Treatment of pertussis is with a macrolide antibiotic and is generally only useful within the first 21 days of the cough. If a patient presents later than that, supportive care similar to that for any respiratory infection is the only management. Confirmation by public health may take longer than 21 days and so if there is a clinical suspicion strong enough to arrange a swab, it would be sensible to treat. The cough will usually take weeks to resolve, even with treatment and it is for this reason that it has acquired the nickname ‘the 100-day cough’ – treatment does however reduce the duration down to a few weeks from a few months.

When assessing any acutely ill patient we always consider whether they need admission and this should be arranged if there are any serious complications (complications are listed in box 2) or if there is cyanosis or episodes of apnoea. We should have a low threshold for same-day referral in children aged under six months, due to the high mortality rate. Children aged under three months with suspected pertussis are always admitted. If a patient is being sent in to your local hospital, make sure that they are aware of the suspected diagnosis so that appropriate precautions can be taken to reduce onward transmission.

Box 2: Complications of pertussis

  • Respiratory tract:
    • Apnoea
    • Pneumonia
    • Epistaxis
    • Tongue ulceration
  • Neurological:
    • Seizures
    • Cerebral hypoxia leading to brain damage
  • Other consequences of vomiting and raised intrathoracic and intraabdominal pressure:
    • Umbilical/inguinal hernias
    • Rib fracture
    • Herniation of lumbar intervertebral discus
    • Rectal prolapse
    • Urinary incontinence
    • Petechia on the face/trunk and subconjunctival/scleral haemorrhage
  • Secondary bacterial infection:
    • Otitis media (mainly in children)

Prevention measures

Any unvaccinated patient who develops pertussis should still be offered vaccination after they have recovered – pregnant women are vaccinated ideally between 16 and 32 weeks of pregnancy, but up to 38 weeks if necessary. High-risk close contacts (listed in box 3) may be offered prophylaxis – unless you have an enhanced service, it is contractually the job of public health rather than primary care to organise this, including provision of prescriptions.
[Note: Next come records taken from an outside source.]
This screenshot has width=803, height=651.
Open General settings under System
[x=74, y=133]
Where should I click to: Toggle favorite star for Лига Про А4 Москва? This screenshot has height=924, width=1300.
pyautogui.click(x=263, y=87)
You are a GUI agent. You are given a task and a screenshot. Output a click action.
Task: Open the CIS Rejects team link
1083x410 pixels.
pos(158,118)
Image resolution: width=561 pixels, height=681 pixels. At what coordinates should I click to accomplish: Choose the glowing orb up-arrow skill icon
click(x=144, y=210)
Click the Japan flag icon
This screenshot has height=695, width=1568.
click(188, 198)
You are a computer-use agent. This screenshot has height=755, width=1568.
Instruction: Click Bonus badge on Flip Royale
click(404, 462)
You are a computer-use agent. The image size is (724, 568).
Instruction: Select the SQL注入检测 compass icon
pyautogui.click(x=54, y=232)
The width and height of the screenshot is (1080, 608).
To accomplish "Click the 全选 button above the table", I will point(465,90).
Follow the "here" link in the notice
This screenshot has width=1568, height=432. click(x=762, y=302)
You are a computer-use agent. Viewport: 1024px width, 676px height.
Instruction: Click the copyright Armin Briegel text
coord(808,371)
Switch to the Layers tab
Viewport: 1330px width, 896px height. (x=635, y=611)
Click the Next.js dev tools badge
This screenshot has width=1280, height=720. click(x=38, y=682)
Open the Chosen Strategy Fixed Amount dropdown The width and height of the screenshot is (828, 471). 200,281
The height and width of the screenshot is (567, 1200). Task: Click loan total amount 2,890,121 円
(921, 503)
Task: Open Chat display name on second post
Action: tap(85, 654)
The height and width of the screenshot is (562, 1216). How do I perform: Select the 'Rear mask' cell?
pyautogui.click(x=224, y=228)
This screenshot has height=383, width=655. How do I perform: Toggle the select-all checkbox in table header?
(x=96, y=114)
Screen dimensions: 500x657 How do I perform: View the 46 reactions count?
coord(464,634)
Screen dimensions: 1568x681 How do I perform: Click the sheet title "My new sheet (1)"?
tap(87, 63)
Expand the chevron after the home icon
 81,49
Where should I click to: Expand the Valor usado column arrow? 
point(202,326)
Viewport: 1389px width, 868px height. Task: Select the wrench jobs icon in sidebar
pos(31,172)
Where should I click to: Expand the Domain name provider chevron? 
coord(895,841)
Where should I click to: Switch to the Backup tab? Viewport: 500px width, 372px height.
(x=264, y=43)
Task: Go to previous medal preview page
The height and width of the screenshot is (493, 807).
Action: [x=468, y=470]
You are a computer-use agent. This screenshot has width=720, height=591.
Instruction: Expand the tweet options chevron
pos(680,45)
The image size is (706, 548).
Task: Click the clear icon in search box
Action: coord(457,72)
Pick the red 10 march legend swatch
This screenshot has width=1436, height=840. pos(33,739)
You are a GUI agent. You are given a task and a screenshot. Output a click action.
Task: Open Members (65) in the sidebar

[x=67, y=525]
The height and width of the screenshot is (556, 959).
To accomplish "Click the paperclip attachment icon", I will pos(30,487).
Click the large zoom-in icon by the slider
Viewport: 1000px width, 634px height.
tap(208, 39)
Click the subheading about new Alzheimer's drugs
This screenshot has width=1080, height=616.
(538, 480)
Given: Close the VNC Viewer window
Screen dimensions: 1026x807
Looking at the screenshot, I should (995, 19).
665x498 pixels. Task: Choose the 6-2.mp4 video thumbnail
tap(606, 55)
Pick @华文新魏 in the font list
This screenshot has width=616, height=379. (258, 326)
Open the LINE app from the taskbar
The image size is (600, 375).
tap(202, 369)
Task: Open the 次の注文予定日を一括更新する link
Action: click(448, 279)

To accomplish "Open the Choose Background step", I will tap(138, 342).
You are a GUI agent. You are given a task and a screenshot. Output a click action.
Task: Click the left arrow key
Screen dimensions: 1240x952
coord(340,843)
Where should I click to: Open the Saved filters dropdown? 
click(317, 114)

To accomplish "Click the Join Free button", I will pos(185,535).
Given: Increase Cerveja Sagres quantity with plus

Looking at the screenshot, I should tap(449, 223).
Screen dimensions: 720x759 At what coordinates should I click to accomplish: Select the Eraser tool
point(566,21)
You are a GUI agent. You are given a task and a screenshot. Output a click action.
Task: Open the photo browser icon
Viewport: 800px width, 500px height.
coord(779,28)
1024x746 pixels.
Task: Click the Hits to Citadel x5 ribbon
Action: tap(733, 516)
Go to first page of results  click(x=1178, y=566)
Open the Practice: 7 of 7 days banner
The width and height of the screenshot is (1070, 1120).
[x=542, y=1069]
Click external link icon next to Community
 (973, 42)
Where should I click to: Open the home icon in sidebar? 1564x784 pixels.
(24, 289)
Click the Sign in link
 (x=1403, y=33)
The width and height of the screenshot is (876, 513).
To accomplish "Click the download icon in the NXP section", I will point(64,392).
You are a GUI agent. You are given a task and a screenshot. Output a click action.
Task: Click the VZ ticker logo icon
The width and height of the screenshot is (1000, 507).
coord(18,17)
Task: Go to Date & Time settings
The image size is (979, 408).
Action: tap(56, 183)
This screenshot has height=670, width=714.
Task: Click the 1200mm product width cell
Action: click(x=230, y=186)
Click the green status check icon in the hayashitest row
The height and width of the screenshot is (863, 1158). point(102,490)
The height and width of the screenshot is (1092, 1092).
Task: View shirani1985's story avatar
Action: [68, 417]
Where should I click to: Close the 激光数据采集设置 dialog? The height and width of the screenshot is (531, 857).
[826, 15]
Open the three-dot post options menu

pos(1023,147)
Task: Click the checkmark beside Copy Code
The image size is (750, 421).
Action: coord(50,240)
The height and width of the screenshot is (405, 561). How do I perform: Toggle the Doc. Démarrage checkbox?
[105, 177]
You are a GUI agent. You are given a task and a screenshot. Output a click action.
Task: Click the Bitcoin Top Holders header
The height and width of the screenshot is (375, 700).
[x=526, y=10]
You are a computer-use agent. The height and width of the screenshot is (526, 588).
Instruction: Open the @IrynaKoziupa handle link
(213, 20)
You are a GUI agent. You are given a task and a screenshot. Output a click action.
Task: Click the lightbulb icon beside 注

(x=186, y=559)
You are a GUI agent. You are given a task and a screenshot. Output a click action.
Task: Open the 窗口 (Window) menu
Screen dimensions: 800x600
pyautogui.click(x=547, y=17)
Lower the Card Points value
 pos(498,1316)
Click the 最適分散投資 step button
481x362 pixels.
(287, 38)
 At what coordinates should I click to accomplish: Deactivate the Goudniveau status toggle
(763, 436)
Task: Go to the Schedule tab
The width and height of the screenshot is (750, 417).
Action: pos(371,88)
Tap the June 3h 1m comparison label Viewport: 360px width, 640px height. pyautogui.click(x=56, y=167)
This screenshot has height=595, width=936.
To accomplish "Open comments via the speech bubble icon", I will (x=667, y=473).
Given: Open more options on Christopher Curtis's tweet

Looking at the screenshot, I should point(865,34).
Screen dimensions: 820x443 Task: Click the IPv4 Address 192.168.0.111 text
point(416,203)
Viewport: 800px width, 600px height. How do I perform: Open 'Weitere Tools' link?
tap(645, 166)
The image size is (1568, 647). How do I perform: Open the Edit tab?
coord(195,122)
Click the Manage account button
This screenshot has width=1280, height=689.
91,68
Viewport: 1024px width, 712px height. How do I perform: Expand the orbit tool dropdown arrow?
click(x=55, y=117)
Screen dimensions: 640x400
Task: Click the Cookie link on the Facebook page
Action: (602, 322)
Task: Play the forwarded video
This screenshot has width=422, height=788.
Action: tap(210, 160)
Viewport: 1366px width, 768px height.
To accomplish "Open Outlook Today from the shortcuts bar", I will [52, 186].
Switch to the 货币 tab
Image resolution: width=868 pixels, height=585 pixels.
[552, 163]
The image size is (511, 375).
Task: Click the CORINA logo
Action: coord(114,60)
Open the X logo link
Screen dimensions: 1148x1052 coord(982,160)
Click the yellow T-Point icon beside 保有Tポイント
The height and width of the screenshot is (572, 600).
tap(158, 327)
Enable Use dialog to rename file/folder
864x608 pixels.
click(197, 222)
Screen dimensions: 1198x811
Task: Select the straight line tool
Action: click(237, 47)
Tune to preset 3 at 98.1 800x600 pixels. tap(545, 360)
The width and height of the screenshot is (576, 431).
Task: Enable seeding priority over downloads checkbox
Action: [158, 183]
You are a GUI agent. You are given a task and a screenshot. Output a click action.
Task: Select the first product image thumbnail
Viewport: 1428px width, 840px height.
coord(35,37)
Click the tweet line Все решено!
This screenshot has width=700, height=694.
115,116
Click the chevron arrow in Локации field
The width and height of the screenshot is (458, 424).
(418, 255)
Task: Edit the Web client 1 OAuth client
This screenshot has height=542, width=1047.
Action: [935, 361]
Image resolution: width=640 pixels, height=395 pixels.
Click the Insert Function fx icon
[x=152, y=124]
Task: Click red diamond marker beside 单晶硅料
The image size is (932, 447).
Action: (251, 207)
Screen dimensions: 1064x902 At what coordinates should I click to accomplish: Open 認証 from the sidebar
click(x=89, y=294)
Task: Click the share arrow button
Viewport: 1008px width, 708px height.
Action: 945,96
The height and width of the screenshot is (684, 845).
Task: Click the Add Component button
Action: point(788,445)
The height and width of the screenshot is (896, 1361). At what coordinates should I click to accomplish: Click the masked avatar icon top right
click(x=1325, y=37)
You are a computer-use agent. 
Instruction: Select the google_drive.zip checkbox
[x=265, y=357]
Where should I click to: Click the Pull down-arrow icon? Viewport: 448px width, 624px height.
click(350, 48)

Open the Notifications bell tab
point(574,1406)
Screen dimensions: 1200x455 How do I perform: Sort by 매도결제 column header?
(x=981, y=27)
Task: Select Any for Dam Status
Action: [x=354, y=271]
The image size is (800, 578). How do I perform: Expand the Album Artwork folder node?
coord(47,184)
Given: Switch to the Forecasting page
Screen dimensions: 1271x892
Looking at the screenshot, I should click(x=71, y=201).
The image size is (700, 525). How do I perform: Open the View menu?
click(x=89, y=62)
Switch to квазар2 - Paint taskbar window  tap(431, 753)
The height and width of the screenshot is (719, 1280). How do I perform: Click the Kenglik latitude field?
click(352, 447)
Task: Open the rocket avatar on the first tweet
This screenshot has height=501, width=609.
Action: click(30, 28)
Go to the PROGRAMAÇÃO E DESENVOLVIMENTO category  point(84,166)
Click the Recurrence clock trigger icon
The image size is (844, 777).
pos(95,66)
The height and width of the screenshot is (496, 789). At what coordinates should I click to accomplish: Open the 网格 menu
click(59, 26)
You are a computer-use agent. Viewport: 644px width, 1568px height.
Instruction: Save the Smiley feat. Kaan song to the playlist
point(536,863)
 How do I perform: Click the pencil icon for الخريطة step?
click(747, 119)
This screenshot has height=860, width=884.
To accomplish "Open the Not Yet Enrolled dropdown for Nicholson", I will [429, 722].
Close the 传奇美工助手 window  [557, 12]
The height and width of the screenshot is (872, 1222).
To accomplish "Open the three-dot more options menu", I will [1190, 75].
Box 3: Patients who should be offered prophylactic antibiotics after contact with pertussis

  • Those who are at a personal risk of severe complications:
    • Unvaccinated infants aged under two months whose mothers did not have a pertussis vaccine in pregnancy, at least two weeks before delivery
    • All unvaccinated infants who are aged less than two months and were born before 32 weeks of gestation
    • All infants who have not received three doses of the pertussis vaccine
  • Those who are at a high risk of transmitting pertussis to someone in the group above:
    • Pregnant women who are at least 32 weeks into their pregnancy
    • Healthcare workers who work with infants or pregnant women
    • Those who work in close or prolonged contact with infants who are too young to be vaccinated
    • Those who share a house with an infant who is too young to be vaccinated

Prophylaxis is offered to close contacts of an index who is less than 21 days from the start of their symptoms – everyone who is offered prophylaxis should also be offered vaccination.

Children should stay off school for 48 hours after the start of antibiotic treatment, or 21 days from the start of symptoms of not treated – the same advice is given for those who work in a healthcare setting. Those in other settings should avoid contact with infants under one year who are not fully vaccinated, for the same length of time.

Like measles, pertussis used to be endemic, but the success of vaccination means that many healthcare professionals will never have seen a case. It is important that we are aware of how it presents and have a low threshold for suspicion of the condition and to arrange notification and testing, as well as promoting vaccination to parents of newborns and pregnant women.